賢治朗読 工夫凝らす 県内外から17組出場 雨ニモマケズ全国大会【花巻】

腹話術人形で詩を朗読し、大賞を受賞した宮坂さん

 花巻市出身の宮沢賢治にちなんだ「雨ニモマケズ」朗読全国大会(実行委主催)は4日、同市大通りの市定住交流センターなはんプラザで開かれた。県内外から個人・団体合わせて17組が出場し、それぞれが工夫を凝らした朗読パフォーマンスを披露。審査の結果、長野県の宮坂裕子さんが最高賞の大賞に輝いた。

 「賢治の強さ、やさしさ伝えよう」をテーマとしている同大会は2008年に始まり、今回で14回目。22、21年は新型コロナウイルスの影響で中止した。同日は、県内を中心に秋田や群馬、北海道などからの参加者もいた。

 舞台では、韓国語や中国語を交えた朗読で世界平和を訴えたり、畑仕事をしている賢治が詩作する様子を一人芝居で演じたりするなどアイデア豊かな発表が続き、来場者を楽しませた。

 共に6歳の「ハナとサラ」組(北上市)は、そろいの衣装でステージに上がり、詩の冒頭を読み上げた後「虹」を元気よく踊り、小学1年生の高橋芙海さん(同)は着物姿で登場し、身振り手振りで詩を表現。それぞれ特別賞に輝いた。

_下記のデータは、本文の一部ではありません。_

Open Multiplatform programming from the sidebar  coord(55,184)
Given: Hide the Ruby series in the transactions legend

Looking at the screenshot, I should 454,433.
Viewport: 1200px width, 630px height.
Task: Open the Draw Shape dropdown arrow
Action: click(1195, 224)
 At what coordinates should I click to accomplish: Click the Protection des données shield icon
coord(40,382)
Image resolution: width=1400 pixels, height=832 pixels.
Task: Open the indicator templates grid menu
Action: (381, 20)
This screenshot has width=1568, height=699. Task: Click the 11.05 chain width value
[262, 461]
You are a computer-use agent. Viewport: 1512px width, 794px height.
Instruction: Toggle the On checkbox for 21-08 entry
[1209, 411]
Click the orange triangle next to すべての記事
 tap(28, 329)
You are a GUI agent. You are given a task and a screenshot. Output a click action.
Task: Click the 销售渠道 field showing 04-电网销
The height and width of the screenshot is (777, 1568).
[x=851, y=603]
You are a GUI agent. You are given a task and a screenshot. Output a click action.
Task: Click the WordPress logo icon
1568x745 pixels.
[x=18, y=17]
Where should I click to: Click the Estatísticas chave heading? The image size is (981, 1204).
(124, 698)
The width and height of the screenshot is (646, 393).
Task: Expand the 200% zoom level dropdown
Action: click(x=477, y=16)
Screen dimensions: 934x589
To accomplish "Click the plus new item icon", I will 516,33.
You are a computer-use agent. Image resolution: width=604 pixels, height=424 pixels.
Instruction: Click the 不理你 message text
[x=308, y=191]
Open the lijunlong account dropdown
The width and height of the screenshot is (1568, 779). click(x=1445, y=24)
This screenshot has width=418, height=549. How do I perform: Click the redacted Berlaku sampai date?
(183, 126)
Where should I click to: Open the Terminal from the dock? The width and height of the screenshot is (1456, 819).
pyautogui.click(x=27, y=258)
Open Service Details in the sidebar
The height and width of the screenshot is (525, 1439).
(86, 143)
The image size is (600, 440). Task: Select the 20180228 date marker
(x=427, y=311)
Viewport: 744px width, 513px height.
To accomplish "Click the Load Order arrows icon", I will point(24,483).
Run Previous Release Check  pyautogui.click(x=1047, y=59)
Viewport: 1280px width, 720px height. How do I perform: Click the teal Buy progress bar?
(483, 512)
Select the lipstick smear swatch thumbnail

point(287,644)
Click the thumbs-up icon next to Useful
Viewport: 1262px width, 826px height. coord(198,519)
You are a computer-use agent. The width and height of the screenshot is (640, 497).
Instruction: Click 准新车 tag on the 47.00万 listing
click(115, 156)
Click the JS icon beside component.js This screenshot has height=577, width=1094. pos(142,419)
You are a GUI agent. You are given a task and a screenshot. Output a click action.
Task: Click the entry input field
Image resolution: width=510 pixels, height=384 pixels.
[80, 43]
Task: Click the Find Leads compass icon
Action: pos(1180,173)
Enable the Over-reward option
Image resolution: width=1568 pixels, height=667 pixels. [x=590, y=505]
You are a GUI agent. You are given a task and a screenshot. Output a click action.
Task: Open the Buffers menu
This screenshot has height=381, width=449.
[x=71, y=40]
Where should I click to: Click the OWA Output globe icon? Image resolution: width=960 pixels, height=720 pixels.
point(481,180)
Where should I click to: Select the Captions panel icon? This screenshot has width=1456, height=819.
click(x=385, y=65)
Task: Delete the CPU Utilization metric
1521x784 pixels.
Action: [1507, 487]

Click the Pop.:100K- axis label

 初出場で大賞を獲得した宮坂さんは、腹話術人形のジョージ君と花子さんが結婚式で誓いの言葉として「雨ニモマケズ」を朗読するという構成で、会場の注目を集めた。受賞発表にも声色を使い分けて「ありがとう。とてもうれしい」「みんなに幸せが訪れますように」と感想を語った。

 朗読大会後は、「地産地消講談師」として活動する一関市の地伏亭金目さん=本名松田真学=が、新作「賢治さんといっしょに」を披露し、名調子で観客を楽しませた。